Broker Check

The SECURE Act 2.0 Overview

| February 22, 2023

The SECURE (Setting Every Community Up for Retirement Enhancement) Act 2.0 (signed into law December 29th, 2022) builds upon its predecessor, The SECURE Act, initially passed in 2019. The SECURE 2.0 Act covers many updates to retirement plans as well as required minimum distributions with effective dates spanning the next several years. Below is an outline for each individuals and business owners covering some of the major provisions in the Act. Keep in mind, however, this is not intended to be a comprehensive overview of all the provisions of the bill.[i],[ii]

Items impacting individuals/employees:

The following provisions are effective in 2023:

  • The age at which Required Minimum Distributions (RMDs) begin from retirement plans has been pushed back from age 72 to 73 (for those turning 72 after 12/31/2022) and will increase to 75 in 2033 (for those turning age 75 in year 2033 or later). Penalties for missed RMDs have also been reduced.
  • Employees are now allowed to receive Employer contributions to retirement plans as Roth contributions. The contribution would remain tax deductible to the Employer and would be taxable as income to the Employee.
  • Qualified Charitable Distributions (or QCDs) which allow IRA owners over age 70 ½ to donate Required Minimum Distributions (RMDs) directly from their IRA to a qualified charity, was formerly capped at $100,000 annually, but will be indexed for inflation beginning in 2024.

The following provisions are effective in 2024:

  • Beginning in 2024, the $1,000 IRA catch up provision for those age 50+ will be indexed for inflation.
  • Catch-up contributions for participants in qualified plans earning more than $145,000 will be treated as Roth contributions (employees’ contributions will be taxed and future withdrawals tax free).
  • Beneficiaries of 529 plans can now roll up to $35,000 of unused 529 plan funds to a Roth IRA tax and penalty free over their lifetimes subject to the Roth annual contribution (and earned income) limits. Accounts must be at least 15 years old.
  • Surviving spouses will have the option of assuming their deceased spouses age for Required Minimum Distribution options, in addition to stretching the IRA distributions over their lifetimes. This allows older surviving spouses the opportunity to take less in withdrawals should they choose.

The following provisions are effective in 2025 and later:

  • Catch up contribution limits for employees age 50+ will increase to 50% of the traditional limit or $10,000 (whichever is greater) for employees age 60-63.
  • Participants under age 59 ½ will be afforded greater access to their retirement accounts without penalty, among the exemptions:
    • Beginning in 2026, participants can withdraw up to the lessor of 10% of their account balance or $2,500 annually (adjusted for inflation) without incurring the 10% early withdrawal penalty.

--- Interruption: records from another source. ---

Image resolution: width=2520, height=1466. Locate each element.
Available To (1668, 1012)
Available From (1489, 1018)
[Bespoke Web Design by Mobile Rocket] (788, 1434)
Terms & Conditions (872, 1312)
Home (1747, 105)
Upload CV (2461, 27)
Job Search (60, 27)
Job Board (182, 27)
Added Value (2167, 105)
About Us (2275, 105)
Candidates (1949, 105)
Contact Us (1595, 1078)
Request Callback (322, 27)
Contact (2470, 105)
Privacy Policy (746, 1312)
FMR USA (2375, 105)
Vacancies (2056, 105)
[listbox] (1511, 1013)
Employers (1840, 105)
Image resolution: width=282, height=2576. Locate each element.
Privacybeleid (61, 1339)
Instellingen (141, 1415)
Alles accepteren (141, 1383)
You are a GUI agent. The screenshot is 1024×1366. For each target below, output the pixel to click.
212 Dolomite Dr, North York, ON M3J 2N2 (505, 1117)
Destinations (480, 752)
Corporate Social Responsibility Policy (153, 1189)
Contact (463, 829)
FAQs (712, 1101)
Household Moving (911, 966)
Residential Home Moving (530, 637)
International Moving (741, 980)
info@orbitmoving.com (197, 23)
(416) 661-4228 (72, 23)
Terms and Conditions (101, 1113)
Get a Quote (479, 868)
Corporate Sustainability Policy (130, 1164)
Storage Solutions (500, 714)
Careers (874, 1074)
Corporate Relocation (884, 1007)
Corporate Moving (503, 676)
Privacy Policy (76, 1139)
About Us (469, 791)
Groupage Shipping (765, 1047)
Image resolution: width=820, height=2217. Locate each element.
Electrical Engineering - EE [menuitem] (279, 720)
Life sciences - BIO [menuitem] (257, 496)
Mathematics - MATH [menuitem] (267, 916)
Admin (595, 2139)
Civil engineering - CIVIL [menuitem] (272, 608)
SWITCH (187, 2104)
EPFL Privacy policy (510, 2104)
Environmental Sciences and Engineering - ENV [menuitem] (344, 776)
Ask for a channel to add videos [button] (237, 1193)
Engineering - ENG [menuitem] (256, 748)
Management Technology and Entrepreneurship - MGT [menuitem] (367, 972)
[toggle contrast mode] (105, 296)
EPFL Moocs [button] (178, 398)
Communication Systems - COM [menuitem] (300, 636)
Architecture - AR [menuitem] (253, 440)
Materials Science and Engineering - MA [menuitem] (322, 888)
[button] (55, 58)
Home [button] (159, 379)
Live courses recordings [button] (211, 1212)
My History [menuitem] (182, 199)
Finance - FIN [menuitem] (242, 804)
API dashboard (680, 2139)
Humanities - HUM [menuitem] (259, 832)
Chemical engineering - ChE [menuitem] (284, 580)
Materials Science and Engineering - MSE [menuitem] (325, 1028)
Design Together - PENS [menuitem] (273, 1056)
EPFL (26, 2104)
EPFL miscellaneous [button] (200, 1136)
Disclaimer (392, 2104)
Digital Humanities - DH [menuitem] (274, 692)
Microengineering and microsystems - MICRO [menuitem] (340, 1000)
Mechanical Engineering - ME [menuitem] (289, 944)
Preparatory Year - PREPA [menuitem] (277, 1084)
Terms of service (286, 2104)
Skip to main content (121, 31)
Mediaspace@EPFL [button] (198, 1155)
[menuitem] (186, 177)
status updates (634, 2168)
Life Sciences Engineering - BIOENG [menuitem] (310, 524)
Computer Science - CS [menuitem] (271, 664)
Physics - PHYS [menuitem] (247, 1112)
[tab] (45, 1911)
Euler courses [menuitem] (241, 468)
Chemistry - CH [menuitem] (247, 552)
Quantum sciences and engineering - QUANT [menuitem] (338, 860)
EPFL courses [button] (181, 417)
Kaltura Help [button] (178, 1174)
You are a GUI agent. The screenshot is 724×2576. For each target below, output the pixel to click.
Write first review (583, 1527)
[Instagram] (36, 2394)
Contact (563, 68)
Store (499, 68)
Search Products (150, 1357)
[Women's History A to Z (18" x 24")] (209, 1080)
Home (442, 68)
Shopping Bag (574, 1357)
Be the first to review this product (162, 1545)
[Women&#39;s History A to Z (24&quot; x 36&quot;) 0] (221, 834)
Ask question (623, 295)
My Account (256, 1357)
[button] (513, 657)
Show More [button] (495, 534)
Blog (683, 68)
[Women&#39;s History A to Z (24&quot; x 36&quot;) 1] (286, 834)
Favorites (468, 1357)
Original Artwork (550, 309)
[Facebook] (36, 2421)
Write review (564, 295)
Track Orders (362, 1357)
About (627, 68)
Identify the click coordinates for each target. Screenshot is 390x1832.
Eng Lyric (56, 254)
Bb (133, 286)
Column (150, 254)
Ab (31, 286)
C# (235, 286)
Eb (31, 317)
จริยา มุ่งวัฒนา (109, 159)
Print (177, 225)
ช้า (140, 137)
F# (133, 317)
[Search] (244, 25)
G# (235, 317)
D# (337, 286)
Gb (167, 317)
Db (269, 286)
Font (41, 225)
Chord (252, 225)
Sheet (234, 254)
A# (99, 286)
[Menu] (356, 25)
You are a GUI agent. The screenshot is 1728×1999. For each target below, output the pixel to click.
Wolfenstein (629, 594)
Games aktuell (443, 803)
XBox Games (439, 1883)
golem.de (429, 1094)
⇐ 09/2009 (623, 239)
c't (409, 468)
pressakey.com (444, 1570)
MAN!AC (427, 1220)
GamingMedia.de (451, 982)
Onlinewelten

Items impacting business owners/employers:

The following provisions are effective in 2023:

  • Employer tax credits for startup plans (beginning after 2022) have been expanded to cover 100% of employer contributions up $1,000 for employees earning less than $100,000 and the credit phases down over 5 years from adoption (100%, 100%, 75%, 50%, 25%).
  • Employers are now able to open Roth SIMPLE and SEP IRAs alongside traditional SIMPLE and SEP IRAs

The following provisions are effective in 2024:

  • SIMPLE IRA plans contribution and catch-up limits are increased by 10% for employers with 25 or fewer employees. Larger employers can qualify as well with a higher (4%) dollar for dollar matching contribution to employees.
  • Starting in 2024, employer retirement plans will no longer require minimum distributions from Roth accounts, aligning with the rules for Roth IRAs.
  • Employers will have the option to add penalty free emergency savings accounts to non-highly compensated individuals of up to $2,500 (or 3% of salary).
  • Employers with 401(k), 403(b), 457(b) governmental and SIMPLE plans can now make matching payments on employees’ qualified student loan repayments.

The following provisions are effective in 2025 and later:

  • Starting in 2025 employers starting new plans must automatically enroll employees to employer retirement plans with salary deferrals between 3% and 10% with automatic 1% annual escalations unless the employee opts out. Small businesses (<10 employees) and new companies (<3 years old) as well as church and governmental plans are exempt.